**AIM OF THE EXERCISE**
Only the lines from the start of the data through the one containing "Image resolution: width=1000" belong in your answer; return them exactly.

**LISTED RECORDS**
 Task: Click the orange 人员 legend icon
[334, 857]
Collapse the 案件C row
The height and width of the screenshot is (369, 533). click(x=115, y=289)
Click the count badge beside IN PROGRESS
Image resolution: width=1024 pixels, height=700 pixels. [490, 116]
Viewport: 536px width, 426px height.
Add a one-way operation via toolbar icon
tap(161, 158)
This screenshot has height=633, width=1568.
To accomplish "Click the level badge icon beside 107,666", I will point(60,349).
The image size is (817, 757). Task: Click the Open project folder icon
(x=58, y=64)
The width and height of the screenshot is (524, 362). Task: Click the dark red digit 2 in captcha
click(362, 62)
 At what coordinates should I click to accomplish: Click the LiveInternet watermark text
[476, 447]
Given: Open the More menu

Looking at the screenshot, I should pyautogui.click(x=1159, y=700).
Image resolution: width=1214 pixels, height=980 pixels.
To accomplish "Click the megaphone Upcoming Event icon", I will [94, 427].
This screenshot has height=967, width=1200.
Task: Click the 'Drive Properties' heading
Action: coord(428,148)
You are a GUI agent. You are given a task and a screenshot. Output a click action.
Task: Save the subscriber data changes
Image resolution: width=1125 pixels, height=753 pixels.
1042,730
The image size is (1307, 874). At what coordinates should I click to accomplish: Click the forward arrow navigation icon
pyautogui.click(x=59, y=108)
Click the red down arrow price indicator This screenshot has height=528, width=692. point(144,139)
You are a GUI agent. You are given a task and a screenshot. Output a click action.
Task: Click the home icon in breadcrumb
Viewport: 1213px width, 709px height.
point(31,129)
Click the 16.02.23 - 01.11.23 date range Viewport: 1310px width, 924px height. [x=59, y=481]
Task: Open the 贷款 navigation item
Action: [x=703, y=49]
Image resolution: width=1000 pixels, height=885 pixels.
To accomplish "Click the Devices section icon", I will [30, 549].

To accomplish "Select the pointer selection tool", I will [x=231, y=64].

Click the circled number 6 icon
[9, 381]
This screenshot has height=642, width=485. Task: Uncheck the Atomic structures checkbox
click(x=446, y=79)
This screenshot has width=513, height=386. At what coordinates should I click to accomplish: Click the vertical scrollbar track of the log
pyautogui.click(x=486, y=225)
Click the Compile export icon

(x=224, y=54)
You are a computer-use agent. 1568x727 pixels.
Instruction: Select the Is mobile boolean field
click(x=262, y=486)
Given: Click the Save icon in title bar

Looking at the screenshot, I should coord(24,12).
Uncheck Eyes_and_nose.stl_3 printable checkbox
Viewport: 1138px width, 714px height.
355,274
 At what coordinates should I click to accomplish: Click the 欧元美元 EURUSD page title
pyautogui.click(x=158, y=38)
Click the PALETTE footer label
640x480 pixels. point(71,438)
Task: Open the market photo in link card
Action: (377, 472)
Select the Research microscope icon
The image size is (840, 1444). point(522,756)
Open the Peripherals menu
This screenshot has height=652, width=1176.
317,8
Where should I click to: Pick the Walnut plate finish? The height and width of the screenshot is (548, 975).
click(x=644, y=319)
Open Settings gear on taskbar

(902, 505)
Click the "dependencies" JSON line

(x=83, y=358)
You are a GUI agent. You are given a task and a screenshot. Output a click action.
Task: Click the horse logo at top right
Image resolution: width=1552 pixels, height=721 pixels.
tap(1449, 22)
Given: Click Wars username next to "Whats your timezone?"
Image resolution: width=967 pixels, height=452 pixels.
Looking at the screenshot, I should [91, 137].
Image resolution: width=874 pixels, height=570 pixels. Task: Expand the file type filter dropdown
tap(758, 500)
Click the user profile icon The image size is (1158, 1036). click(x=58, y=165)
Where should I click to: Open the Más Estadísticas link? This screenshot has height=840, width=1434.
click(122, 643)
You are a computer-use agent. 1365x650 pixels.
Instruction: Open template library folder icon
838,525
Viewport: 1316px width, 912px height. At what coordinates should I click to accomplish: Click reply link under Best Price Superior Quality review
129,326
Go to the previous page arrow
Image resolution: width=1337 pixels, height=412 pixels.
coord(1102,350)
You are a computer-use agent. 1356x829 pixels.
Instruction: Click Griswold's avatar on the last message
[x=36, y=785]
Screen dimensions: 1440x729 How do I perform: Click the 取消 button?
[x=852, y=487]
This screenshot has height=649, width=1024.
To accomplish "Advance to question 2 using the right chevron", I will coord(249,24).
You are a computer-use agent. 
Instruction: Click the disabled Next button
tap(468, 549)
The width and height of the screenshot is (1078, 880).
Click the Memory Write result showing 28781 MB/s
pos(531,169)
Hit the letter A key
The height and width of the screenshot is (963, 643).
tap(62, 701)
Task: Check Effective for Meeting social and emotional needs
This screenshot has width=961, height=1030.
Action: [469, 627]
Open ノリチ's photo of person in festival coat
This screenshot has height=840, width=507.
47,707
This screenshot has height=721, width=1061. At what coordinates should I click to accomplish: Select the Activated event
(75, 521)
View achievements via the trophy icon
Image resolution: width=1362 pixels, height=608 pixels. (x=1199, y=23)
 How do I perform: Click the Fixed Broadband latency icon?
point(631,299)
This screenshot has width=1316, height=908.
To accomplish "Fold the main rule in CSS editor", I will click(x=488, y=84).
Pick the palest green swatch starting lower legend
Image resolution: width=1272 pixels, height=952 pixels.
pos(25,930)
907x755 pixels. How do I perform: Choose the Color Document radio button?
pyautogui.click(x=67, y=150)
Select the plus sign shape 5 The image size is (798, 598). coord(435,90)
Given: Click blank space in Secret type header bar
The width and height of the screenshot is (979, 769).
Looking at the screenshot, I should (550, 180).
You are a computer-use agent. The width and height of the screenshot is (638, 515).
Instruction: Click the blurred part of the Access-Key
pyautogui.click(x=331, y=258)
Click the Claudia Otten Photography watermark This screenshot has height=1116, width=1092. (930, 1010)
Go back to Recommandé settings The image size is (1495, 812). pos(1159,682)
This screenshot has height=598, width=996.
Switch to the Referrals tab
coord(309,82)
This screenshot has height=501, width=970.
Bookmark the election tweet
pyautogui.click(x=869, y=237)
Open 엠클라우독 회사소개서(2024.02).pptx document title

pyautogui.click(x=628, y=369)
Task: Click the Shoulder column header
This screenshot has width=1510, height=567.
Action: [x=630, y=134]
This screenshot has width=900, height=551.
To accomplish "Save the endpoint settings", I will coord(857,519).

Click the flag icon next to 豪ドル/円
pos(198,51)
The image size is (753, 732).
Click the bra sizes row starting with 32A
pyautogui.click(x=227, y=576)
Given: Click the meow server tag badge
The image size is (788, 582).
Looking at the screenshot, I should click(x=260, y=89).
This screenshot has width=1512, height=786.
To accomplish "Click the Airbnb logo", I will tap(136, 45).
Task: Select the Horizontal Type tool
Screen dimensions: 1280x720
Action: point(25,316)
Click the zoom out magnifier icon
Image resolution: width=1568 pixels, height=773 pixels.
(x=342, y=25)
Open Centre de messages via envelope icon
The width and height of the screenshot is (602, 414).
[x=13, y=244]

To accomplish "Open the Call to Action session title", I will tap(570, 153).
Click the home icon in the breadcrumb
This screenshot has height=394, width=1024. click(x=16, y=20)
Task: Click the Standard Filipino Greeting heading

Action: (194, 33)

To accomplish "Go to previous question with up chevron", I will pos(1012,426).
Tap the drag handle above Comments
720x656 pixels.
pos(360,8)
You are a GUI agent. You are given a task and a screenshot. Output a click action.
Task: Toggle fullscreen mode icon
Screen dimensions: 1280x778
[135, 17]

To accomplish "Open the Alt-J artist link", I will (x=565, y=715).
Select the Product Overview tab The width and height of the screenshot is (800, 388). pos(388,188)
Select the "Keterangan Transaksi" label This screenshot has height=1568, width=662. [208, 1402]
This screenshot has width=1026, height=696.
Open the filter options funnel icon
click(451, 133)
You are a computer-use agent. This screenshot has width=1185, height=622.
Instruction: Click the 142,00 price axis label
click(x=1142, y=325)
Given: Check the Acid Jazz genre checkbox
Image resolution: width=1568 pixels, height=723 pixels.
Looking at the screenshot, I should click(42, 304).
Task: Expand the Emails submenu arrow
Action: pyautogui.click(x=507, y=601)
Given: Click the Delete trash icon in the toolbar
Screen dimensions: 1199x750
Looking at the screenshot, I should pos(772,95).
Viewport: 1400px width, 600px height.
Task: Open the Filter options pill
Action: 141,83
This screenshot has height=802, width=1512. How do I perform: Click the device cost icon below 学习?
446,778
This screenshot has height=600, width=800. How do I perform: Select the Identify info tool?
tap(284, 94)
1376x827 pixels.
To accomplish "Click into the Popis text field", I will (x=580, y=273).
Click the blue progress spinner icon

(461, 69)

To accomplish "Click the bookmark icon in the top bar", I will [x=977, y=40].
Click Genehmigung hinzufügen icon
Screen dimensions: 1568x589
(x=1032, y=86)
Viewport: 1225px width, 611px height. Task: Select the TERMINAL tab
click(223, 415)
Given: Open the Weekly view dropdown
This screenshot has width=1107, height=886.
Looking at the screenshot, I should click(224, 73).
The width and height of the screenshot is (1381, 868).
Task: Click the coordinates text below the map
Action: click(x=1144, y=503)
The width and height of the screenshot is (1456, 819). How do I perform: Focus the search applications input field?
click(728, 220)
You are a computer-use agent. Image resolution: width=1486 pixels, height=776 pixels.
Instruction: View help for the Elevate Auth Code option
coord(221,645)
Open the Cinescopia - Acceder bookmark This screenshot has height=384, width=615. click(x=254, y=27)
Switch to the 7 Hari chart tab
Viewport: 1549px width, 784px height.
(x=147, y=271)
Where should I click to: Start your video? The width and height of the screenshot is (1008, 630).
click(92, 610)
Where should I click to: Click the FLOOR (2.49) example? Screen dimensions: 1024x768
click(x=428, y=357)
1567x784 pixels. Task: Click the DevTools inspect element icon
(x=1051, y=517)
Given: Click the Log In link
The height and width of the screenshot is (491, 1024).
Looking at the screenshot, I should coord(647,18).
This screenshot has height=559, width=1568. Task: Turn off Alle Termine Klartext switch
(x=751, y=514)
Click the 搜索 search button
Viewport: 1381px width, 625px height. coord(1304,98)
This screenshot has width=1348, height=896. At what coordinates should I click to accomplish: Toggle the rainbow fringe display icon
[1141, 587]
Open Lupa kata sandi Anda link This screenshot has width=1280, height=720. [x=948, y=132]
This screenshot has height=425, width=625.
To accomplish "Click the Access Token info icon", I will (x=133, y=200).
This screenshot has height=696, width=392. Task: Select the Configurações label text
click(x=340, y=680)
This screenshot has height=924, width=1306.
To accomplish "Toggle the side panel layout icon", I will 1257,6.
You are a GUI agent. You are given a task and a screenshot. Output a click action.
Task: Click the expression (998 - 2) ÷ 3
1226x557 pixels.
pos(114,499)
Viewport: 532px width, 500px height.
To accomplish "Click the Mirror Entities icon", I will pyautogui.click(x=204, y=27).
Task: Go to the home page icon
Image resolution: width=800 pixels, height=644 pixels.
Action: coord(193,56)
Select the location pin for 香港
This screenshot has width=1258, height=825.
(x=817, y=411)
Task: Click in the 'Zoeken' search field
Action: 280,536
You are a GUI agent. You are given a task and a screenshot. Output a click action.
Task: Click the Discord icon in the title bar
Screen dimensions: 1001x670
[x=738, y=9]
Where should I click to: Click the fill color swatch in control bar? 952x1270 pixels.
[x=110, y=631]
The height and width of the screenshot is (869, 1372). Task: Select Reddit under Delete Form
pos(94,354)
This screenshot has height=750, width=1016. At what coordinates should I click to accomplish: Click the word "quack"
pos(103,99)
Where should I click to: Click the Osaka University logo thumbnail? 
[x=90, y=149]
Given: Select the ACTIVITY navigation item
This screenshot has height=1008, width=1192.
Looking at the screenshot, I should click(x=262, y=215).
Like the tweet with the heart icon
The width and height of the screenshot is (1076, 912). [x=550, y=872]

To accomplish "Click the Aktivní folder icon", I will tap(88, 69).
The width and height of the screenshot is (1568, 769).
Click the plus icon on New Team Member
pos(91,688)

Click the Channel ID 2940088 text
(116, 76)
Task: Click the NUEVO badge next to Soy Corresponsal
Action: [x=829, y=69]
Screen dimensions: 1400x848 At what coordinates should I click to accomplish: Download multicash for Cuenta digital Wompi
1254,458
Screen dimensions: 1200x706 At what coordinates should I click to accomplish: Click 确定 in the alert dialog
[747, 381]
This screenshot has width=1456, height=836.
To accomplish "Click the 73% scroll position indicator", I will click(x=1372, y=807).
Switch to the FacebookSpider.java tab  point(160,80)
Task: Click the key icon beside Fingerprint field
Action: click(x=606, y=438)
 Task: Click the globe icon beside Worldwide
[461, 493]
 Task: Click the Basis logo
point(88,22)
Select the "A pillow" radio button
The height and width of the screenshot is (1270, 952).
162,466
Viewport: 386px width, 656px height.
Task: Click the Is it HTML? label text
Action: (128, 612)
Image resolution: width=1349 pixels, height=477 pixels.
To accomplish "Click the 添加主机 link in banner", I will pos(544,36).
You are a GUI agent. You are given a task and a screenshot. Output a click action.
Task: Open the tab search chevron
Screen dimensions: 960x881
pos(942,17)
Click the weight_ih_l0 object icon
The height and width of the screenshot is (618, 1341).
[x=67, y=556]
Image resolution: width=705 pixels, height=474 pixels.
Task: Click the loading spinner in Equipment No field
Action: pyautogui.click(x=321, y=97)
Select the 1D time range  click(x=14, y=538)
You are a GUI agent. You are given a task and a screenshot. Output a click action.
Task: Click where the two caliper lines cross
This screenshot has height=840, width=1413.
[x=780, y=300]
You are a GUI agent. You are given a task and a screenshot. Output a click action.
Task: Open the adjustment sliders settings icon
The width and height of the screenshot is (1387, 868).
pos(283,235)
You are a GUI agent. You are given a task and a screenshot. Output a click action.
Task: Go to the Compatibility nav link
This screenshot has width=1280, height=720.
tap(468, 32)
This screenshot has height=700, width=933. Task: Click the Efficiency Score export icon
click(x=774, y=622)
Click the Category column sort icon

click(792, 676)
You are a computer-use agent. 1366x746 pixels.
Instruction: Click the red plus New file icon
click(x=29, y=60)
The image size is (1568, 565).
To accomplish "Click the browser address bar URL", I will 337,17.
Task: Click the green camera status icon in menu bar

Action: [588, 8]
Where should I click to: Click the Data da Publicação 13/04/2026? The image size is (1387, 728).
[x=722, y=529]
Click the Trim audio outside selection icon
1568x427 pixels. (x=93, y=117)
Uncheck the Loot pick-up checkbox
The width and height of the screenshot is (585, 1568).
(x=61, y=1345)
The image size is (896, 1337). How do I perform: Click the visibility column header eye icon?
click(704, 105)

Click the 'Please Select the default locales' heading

**WRITTEN REPLY**
 Task: Click the orange 人员 legend icon
[334, 857]
Collapse the 案件C row
The height and width of the screenshot is (369, 533). click(x=115, y=289)
Click the count badge beside IN PROGRESS
Image resolution: width=1024 pixels, height=700 pixels. [490, 116]
Viewport: 536px width, 426px height.
Add a one-way operation via toolbar icon
tap(161, 158)
This screenshot has height=633, width=1568.
To accomplish "Click the level badge icon beside 107,666", I will point(60,349).
The image size is (817, 757). Task: Click the Open project folder icon
(x=58, y=64)
The width and height of the screenshot is (524, 362). Task: Click the dark red digit 2 in captcha
click(362, 62)
 At what coordinates should I click to accomplish: Click the LiveInternet watermark text
[476, 447]
Given: Open the More menu

Looking at the screenshot, I should pyautogui.click(x=1159, y=700).
Image resolution: width=1214 pixels, height=980 pixels.
To accomplish "Click the megaphone Upcoming Event icon", I will [94, 427].
This screenshot has height=967, width=1200.
Task: Click the 'Drive Properties' heading
Action: coord(428,148)
You are a GUI agent. You are given a task and a screenshot. Output a click action.
Task: Save the subscriber data changes
Image resolution: width=1125 pixels, height=753 pixels.
1042,730
The image size is (1307, 874). At what coordinates should I click to accomplish: Click the forward arrow navigation icon
pyautogui.click(x=59, y=108)
Click the red down arrow price indicator This screenshot has height=528, width=692. point(144,139)
You are a GUI agent. You are given a task and a screenshot. Output a click action.
Task: Click the home icon in breadcrumb
Viewport: 1213px width, 709px height.
point(31,129)
Click the 16.02.23 - 01.11.23 date range Viewport: 1310px width, 924px height. [x=59, y=481]
Task: Open the 贷款 navigation item
Action: [x=703, y=49]
Image resolution: width=1000 pixels, height=885 pixels.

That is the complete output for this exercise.